TL;DR
SHANGRLA introduces a unified, efficient framework for risk-limiting audits across various social choice functions by testing sets of null hypotheses based on half-averages, improving accuracy and flexibility.
Contribution
The paper presents a novel abstraction for RLAs that simplifies and enhances audit efficiency for multiple voting methods using null hypothesis testing of half-averages.
Findings
More efficient than previous methods for most social choice functions.
Allows for sharper audits by avoiding conservative approximations.

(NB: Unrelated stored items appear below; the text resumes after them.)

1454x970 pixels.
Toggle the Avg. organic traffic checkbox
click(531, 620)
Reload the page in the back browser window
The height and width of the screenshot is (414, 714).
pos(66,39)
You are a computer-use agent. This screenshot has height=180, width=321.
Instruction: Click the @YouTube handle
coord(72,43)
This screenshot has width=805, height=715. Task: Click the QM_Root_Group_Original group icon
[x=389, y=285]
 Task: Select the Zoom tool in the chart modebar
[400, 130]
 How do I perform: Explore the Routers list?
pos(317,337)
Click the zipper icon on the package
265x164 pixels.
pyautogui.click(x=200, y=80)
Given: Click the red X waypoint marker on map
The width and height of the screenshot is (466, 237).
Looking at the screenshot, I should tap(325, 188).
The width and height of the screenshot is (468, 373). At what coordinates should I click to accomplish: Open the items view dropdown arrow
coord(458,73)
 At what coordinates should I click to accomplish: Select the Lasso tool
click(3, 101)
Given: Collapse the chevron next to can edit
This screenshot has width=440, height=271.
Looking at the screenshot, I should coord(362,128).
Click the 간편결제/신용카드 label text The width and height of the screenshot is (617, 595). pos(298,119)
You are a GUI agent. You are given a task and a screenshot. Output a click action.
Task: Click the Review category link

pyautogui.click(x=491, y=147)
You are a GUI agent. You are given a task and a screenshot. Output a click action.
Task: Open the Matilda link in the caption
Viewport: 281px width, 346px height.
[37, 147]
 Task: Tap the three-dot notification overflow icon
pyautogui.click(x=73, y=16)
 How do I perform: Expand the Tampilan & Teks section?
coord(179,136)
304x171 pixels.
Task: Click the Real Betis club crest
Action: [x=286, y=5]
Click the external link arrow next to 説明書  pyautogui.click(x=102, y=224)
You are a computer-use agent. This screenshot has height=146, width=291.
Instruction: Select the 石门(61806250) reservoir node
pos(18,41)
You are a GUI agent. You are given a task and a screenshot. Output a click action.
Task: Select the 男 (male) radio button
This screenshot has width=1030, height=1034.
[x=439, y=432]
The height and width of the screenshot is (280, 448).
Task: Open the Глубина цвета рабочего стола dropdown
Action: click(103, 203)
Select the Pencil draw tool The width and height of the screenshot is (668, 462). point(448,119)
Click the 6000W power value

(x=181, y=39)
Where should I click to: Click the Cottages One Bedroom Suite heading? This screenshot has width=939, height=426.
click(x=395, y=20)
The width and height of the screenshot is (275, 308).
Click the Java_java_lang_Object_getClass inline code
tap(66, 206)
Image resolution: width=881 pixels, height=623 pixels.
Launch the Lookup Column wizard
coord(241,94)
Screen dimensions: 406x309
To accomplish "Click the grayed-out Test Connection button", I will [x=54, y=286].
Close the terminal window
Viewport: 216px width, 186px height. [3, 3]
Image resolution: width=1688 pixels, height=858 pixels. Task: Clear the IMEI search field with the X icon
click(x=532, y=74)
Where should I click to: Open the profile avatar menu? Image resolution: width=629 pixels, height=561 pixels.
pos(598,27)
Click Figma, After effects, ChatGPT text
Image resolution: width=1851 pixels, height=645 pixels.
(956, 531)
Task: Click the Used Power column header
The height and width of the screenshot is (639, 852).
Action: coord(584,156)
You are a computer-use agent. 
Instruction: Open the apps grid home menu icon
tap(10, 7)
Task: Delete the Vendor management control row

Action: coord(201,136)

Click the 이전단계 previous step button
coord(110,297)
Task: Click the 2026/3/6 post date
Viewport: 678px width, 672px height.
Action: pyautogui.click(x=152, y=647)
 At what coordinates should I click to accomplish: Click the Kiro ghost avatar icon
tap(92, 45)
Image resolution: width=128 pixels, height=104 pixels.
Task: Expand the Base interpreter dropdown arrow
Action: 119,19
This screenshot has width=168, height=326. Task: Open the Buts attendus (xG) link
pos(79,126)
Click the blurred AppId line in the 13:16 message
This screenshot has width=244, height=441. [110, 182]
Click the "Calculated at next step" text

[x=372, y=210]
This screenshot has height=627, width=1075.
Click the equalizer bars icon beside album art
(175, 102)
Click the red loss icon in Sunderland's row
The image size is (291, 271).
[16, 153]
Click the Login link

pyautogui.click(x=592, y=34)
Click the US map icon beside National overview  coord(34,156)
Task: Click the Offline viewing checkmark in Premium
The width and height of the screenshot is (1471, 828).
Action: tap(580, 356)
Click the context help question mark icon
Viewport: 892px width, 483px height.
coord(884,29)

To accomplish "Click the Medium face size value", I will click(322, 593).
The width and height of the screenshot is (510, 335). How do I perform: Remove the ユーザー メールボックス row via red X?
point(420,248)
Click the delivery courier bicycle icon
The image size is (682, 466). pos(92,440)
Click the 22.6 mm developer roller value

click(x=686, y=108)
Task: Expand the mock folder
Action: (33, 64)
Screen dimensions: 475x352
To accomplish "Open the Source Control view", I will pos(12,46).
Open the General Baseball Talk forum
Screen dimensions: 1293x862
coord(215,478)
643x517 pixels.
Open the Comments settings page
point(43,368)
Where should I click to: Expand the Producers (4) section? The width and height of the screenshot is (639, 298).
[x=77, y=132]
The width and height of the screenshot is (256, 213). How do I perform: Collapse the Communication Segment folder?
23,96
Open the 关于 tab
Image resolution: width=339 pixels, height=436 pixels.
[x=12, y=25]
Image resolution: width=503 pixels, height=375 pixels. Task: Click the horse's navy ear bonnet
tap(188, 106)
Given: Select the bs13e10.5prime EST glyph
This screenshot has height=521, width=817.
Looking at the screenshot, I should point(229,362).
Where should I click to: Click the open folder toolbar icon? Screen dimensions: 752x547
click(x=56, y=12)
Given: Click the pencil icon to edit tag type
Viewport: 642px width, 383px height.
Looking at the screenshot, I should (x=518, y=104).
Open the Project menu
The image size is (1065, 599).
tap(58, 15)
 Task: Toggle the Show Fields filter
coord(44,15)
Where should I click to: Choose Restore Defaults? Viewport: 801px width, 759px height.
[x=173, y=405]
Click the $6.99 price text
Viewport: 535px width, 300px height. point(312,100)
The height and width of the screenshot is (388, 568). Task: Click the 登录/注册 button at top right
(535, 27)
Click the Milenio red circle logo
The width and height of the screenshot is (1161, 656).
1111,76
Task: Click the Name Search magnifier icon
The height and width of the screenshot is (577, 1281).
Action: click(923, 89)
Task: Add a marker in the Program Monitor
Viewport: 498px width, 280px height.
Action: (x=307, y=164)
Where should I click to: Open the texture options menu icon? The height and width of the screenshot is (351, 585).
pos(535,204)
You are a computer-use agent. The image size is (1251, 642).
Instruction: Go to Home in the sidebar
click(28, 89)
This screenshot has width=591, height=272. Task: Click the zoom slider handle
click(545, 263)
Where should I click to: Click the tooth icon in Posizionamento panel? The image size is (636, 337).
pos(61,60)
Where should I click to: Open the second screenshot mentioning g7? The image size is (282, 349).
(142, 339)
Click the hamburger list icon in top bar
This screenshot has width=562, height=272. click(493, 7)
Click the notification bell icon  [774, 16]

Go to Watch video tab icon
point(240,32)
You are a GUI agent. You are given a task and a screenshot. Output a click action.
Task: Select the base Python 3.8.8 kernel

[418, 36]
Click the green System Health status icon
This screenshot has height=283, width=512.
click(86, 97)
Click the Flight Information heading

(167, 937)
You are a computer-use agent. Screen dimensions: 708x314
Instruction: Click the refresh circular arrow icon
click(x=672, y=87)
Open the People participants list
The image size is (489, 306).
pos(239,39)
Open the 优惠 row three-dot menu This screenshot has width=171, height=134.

Supports stratified audits and handling of missing or redacted ballots.
Abstract
Risk-limiting audits (RLAs) for many social choice functions can be reduced to testing sets of null hypotheses of the form "the average of this list is not greater than 1/2" for a collection of finite lists of nonnegative numbers. Such social choice functions include majority, super-majority, plurality, multi-winner plurality, Instant Runoff Voting (IRV), Borda count, approval voting, and STAR-Voting, among others. The audit stops without a full hand count iff all the null hypotheses are rejected. The nulls can be tested in many ways. Ballot-polling is particularly simple; two new ballot-polling risk-measuring functions for sampling without replacement are given. Ballot-level comparison audits transform each null into an equivalent assertion that the mean of re-scaled tabulation errors is not greater than 1/2. In turn, that null can then be tested using the same statistical methods used…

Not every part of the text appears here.